Burracoppin is a townsite on the Great Eastern Highway, east of Merredin in the Wheatbelt region of Western Australia.

==History==
The town was gazetted in 1891. It takes its name from Burracoppin Rock, a nearby granite rock, the name of which was first recorded in 1864 as Burancooping Rock. It was also shown as Lansdowne Hill in 1836. It is an Aboriginal name said to mean "near a big hill".

It is situated on the Eastern Railway and is a stop on the Transwa's Prospector rural railway service.

It is the setting for the novel Mr Jelly's Business by Arthur W. Upfield, one in the series of Napoleon Bonaparte whodunits.

Burracoppin is also the site where the first Rabbit Proof Fence (No. 1) was started in 1901, with construction heading south to Esperance and north towards Port Hedland.

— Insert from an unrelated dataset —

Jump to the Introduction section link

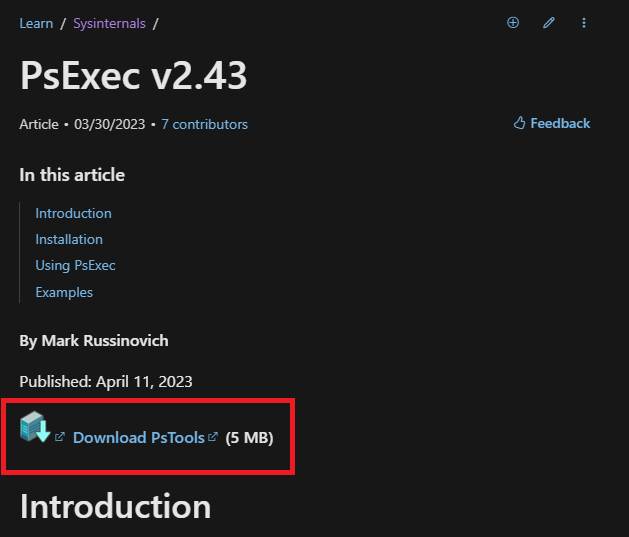pos(73,213)
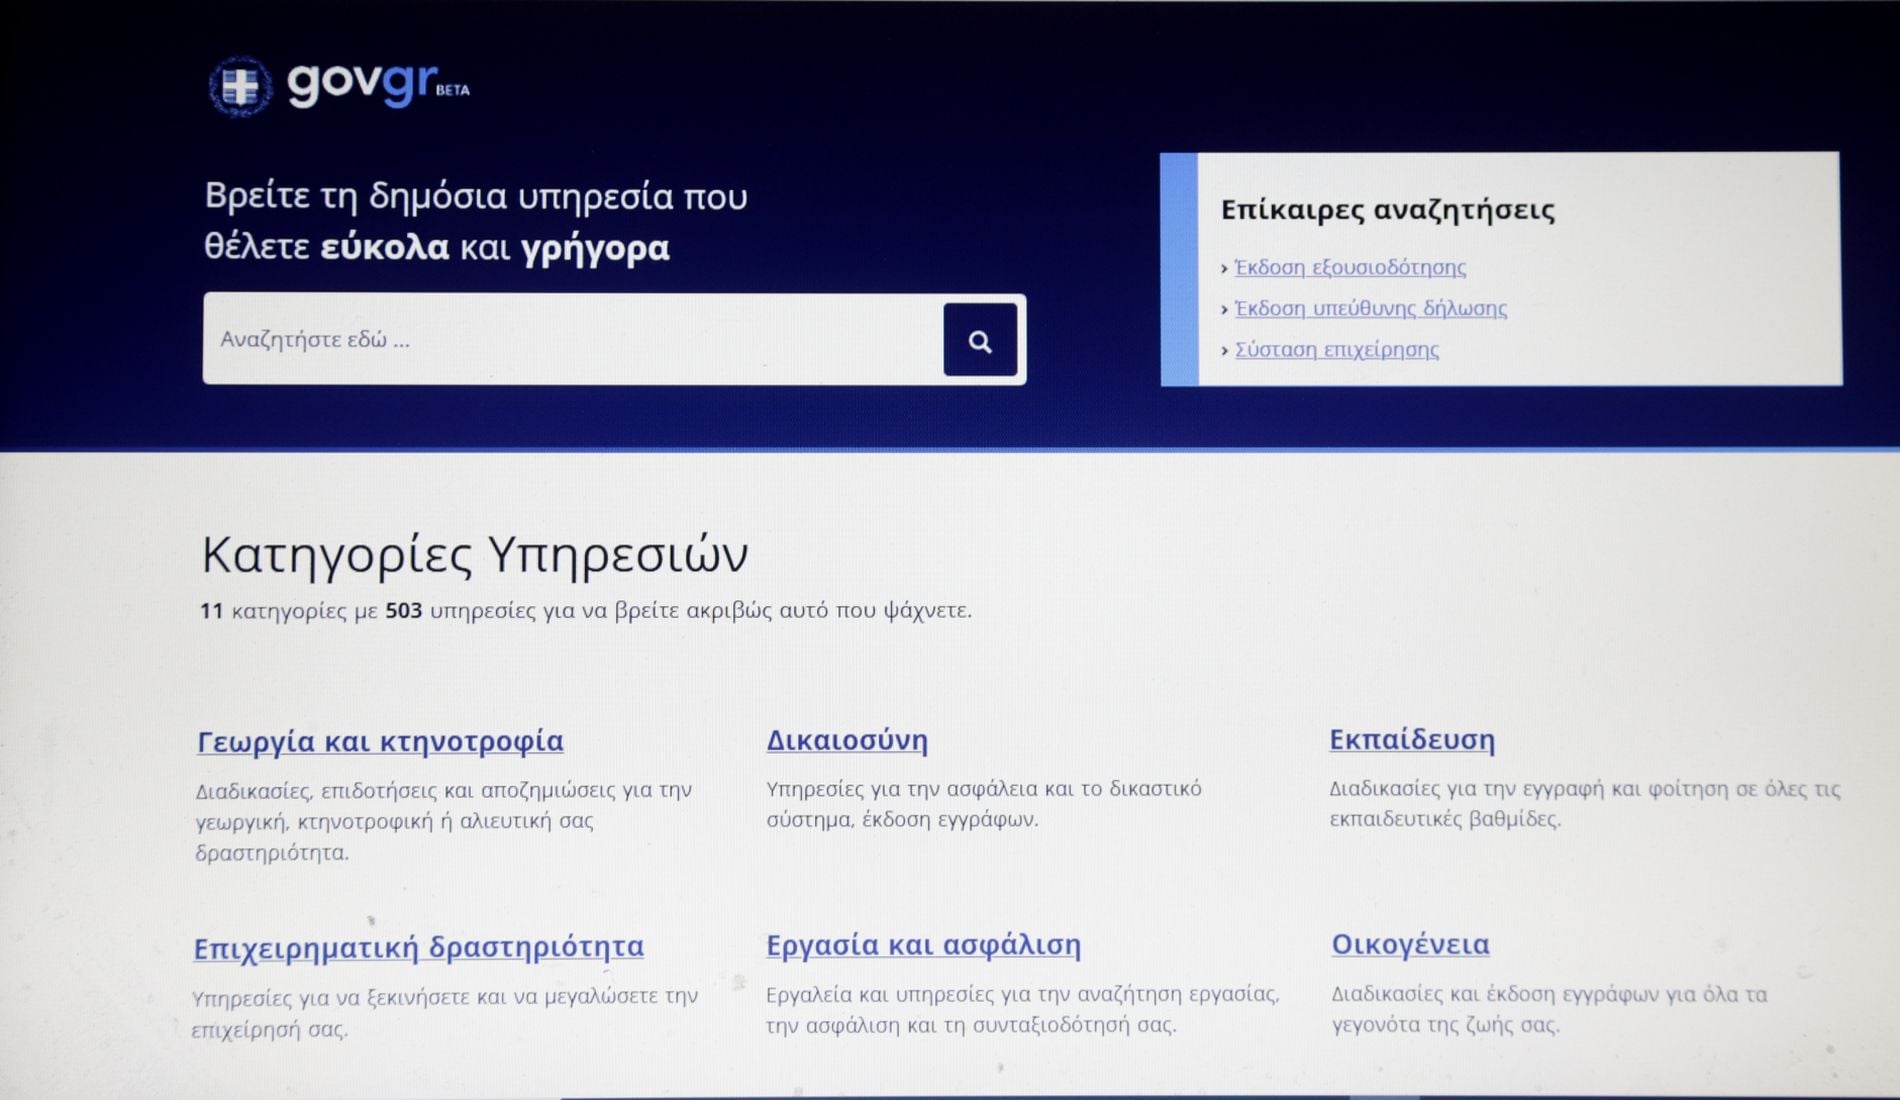Screen dimensions: 1900x1100
Task: Select the 'Εκπαίδευση' category
Action: pyautogui.click(x=1412, y=739)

Burracoppin was the main depot for the Rabbit Proof Fence. All gates through the fence and wells for the fence runners (those who look after the fence) were numbered from this town.
Parts of the original fence are still viewable in Burracoppin along with some of the original gates.

In 1932 the Wheat Pool of Western Australia announced that the town would have two grain elevators, each fitted with an engine, installed at the railway siding. The first was installed the following year and was able to handle 1,800 bags of wheat per day.

The main industry in town is wheat farming with the town being a CBH Group receival site.

==Rail services==
Transwa's Prospector service, which runs each way between East Perth and Kalgoorlie once or twice each day, stops at Burracoppin.